Temporary Kings
- First edition cover
- Author: Anthony Powell
- Cover artist: James Broom-Lynne
- Language: English
- Series: A Dance to the Music of Time
- Publisher: Heinemann
- Publication date: 1973
- Publication place: United Kingdom
- Preceded by: Books Do Furnish a Room
- Followed by: Hearing Secret Harmonies

= Temporary Kings =

Novel by Anthony Powell

Temporary Kings is a novel by Anthony Powell, the penultimate in his twelve-volume novel, A Dance to the Music of Time. It was published in 1973 by Heinemann and remains in print, as does the rest of the sequence. It takes place at a fictional 1958 literary symposium in Venice.

Temporary Kings has been characterized as a novel in the post-war consensus of literary compromise.
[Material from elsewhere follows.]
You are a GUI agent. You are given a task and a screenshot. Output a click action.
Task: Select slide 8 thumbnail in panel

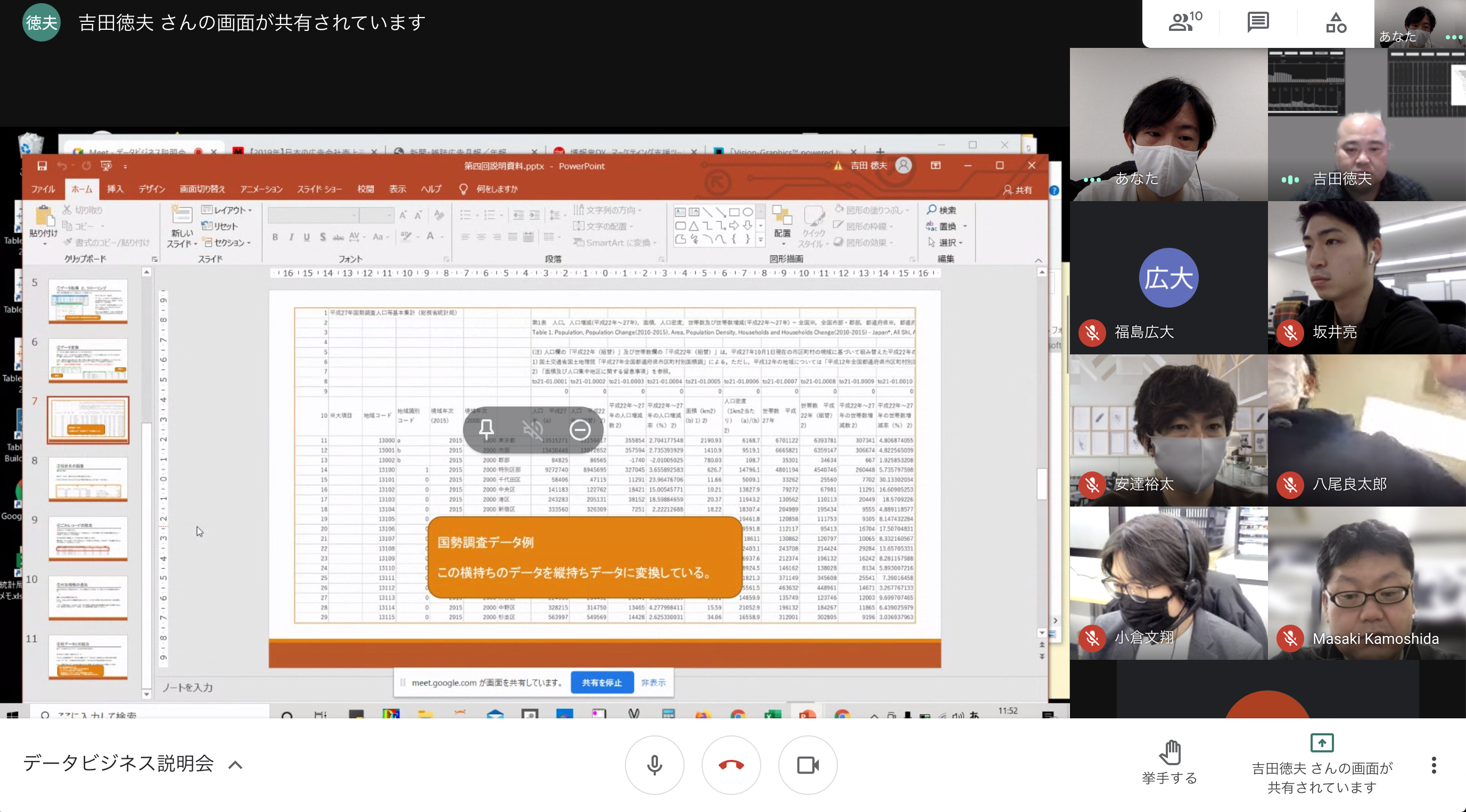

It also demonstrates Powell's evocation of art at all levels, most notably a (fictional) Venetian ceiling painting by Giovanni Battista Tiepolo

Temporary Kings received the W. H. Smith Prize in 1974.

It is dedicated to Roland Gant, Powell's editor, who Powell called "one in a million."

==Critical reception==
In its review of Temporary Kings in 1973, The Times said the book was an improvement on the previous installment, Books Do Furnish a Room, which it said 'showed a certain staleness'. It added: "With 11 out of the 12 books in the series now before us, it is possible to speak fairly confidently of the work as a whole. In spite of that air of being our English Proust which has sometimes grated on those who like the French one, Mr Powell is unlikely to imitate the obsessional heightening in late Proust, nor to spring a redemption on us. His nature is to be uniform: there is hardly a ragged edge or an un-calculated incongruity anywhere in this urbane discourse, where the catastrophes are never witnessed, only inferred from scenes in themselves comic. If the new characters have not quite the flavour of the earlier Gileses and Jeavonses, and the range of the social panorama now appears less than it once seemed, the flow of reappearances and transformations is powerful enough to carry the series through that 'Dance to the Music of Time' whose discipline and formal rhythm do recall Poussin, the artist its title invokes: except that it is a great deal more fun."